[Click-target data]
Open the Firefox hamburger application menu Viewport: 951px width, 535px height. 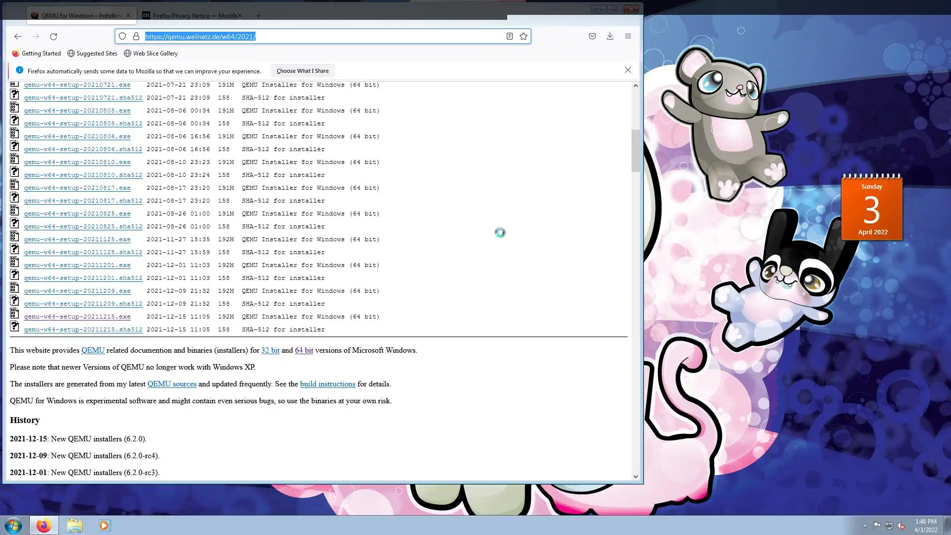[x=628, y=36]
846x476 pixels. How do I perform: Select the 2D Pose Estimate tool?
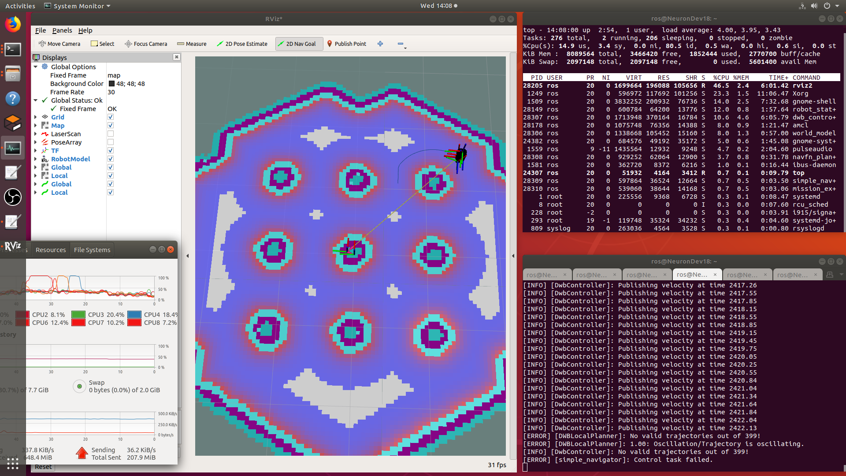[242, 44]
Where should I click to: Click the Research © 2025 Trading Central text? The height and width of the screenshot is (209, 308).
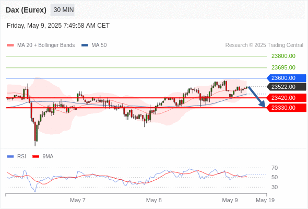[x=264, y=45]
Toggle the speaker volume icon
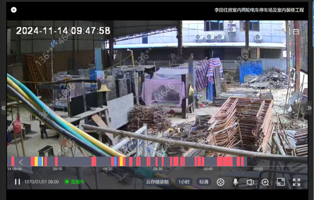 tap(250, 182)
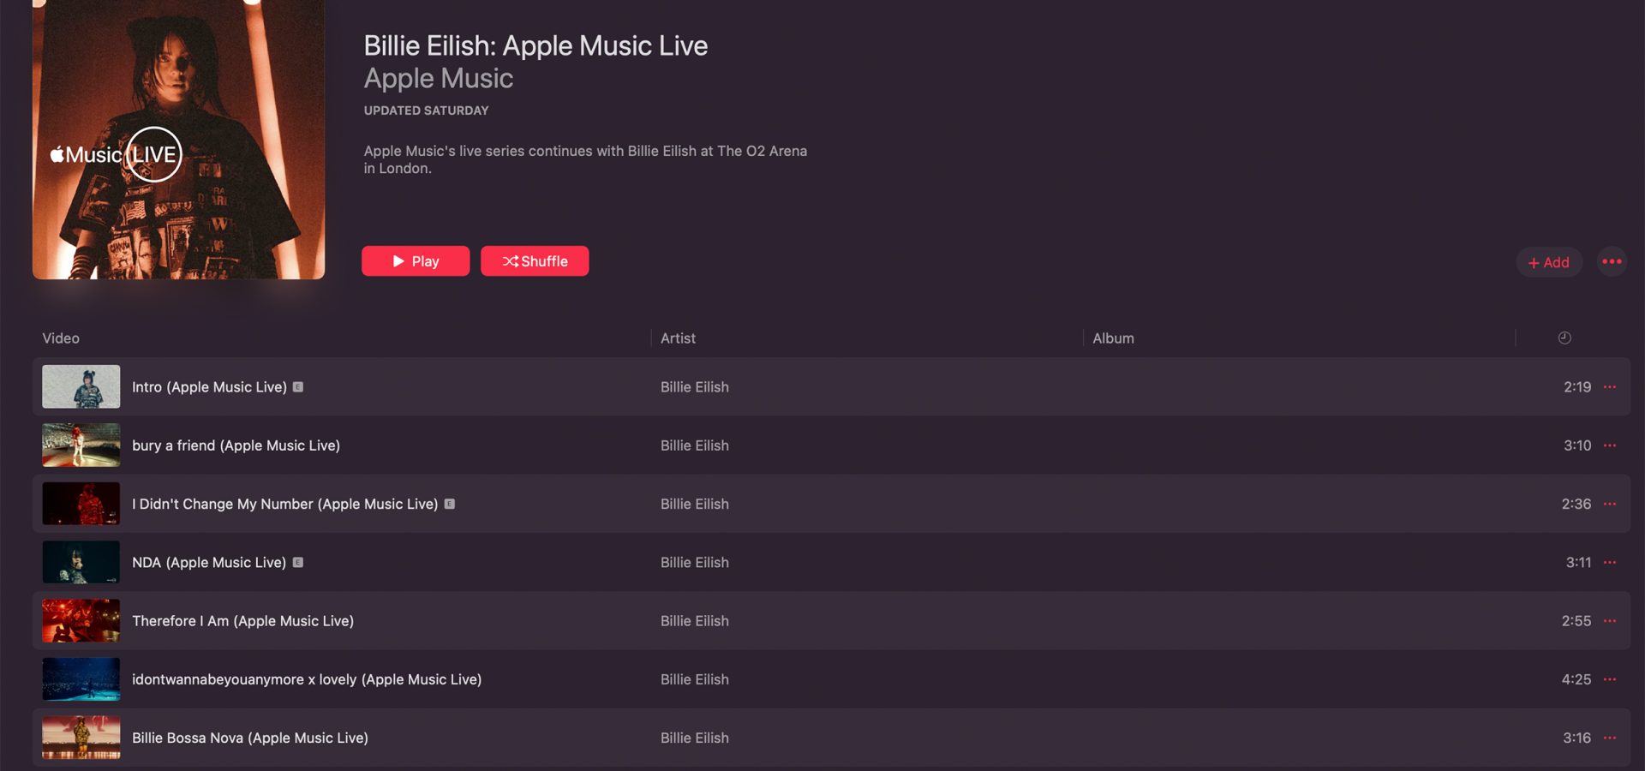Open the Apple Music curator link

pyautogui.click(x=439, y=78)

◆ **Written problem**: Reproduce verbatim the lines of the listing from the one containing "Where should I" through the end of the listing, both ends included, leaving out the pictures.

◆ **Exercise output**:
Where should I click to: Click the Research © 2025 Trading Central text? The height and width of the screenshot is (209, 308).
[x=264, y=45]
Toggle the speaker volume icon
 tap(250, 182)
Open the Apple Music curator link

pyautogui.click(x=439, y=78)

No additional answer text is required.